## Item coordinate data
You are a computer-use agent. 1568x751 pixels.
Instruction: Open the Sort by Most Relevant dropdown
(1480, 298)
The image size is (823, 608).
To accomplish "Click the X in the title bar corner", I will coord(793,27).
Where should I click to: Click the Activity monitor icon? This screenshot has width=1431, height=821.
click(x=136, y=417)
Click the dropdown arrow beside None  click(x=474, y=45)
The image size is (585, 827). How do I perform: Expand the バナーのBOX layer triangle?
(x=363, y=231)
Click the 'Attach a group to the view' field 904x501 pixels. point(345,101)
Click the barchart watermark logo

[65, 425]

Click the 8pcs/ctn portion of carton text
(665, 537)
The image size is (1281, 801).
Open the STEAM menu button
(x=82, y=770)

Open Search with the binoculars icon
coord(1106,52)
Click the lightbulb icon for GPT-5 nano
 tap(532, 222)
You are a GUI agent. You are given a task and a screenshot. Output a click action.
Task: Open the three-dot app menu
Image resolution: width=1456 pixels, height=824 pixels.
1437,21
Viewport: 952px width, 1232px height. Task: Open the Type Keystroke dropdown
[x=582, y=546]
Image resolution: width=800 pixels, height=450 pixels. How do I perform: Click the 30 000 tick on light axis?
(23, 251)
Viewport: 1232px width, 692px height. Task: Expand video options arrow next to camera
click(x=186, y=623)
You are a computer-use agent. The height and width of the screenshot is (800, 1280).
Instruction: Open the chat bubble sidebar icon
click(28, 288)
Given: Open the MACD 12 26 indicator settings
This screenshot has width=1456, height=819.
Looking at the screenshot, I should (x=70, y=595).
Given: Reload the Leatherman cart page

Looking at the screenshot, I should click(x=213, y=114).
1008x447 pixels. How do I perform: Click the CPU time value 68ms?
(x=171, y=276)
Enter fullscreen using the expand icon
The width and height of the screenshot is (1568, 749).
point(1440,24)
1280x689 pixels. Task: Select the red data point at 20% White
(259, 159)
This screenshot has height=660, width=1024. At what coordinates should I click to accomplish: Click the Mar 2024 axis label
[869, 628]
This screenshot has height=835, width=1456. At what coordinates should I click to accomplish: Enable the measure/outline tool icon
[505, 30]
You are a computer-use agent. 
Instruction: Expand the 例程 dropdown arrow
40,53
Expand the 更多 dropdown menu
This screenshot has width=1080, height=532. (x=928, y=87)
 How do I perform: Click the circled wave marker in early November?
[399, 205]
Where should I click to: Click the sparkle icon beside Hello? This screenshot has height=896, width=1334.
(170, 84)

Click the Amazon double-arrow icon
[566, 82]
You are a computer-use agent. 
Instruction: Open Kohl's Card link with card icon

## WORK TO BE COMPLETED
Pull out each line of the records above that contains the string "Viewport", copying those lines in full. Case counts.

## RESULT
Viewport: 952px width, 1232px height. Task: Open the Type Keystroke dropdown
Viewport: 1232px width, 692px height. Task: Expand video options arrow next to camera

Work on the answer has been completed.